▼

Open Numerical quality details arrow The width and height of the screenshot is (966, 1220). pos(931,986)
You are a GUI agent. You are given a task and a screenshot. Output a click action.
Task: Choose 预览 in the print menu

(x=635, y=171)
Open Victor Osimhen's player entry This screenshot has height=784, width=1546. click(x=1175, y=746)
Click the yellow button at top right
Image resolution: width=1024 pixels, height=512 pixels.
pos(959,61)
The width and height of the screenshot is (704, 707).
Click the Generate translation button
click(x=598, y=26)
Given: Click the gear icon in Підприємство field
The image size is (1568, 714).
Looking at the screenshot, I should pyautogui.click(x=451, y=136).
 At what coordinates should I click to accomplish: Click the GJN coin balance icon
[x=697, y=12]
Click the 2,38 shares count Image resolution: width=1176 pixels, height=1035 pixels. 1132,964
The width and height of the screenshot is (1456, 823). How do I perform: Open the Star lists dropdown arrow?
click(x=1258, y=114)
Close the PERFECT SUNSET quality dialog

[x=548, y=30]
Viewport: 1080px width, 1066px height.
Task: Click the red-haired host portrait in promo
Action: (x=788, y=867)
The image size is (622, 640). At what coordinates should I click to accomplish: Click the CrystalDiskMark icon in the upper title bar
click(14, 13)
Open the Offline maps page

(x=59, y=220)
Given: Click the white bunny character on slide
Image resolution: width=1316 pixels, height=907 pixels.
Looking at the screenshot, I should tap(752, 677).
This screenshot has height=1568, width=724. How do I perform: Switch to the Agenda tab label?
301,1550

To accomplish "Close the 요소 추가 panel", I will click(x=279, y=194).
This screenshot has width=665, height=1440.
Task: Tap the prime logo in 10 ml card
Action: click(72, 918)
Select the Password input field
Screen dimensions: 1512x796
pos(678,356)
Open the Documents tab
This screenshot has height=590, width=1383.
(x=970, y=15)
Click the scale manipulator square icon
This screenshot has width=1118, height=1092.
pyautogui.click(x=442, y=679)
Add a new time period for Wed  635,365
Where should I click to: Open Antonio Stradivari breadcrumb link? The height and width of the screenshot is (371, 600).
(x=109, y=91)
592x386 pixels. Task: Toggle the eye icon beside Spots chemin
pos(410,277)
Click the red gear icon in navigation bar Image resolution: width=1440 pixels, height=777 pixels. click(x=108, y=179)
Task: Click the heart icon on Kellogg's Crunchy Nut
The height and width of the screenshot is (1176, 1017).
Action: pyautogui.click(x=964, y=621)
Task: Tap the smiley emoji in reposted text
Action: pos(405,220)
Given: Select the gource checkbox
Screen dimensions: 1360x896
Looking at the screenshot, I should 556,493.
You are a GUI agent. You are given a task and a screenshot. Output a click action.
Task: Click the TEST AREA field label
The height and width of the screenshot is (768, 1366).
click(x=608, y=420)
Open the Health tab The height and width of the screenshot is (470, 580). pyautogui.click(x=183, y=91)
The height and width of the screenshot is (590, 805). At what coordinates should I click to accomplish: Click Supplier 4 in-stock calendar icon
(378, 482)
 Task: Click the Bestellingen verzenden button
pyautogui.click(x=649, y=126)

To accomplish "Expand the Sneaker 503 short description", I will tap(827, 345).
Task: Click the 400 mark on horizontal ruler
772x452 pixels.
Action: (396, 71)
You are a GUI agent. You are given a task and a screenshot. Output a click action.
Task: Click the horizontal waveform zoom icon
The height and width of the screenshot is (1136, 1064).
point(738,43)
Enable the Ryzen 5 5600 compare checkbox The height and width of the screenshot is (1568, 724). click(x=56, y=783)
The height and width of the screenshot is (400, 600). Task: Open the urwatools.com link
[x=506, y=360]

▲

§ **Task item**
The expected answer is an exact copy of the lines beginning at the one with "The height and width of the screenshot is (768, 1366)." and running to the end of the entries above.

§ **Answer for this exercise**
The height and width of the screenshot is (768, 1366).
click(x=608, y=420)
Open the Health tab The height and width of the screenshot is (470, 580). pyautogui.click(x=183, y=91)
The height and width of the screenshot is (590, 805). At what coordinates should I click to accomplish: Click Supplier 4 in-stock calendar icon
(378, 482)
 Task: Click the Bestellingen verzenden button
pyautogui.click(x=649, y=126)

To accomplish "Expand the Sneaker 503 short description", I will tap(827, 345).
Task: Click the 400 mark on horizontal ruler
772x452 pixels.
Action: (396, 71)
You are a GUI agent. You are given a task and a screenshot. Output a click action.
Task: Click the horizontal waveform zoom icon
The height and width of the screenshot is (1136, 1064).
point(738,43)
Enable the Ryzen 5 5600 compare checkbox The height and width of the screenshot is (1568, 724). click(x=56, y=783)
The height and width of the screenshot is (400, 600). Task: Open the urwatools.com link
[x=506, y=360]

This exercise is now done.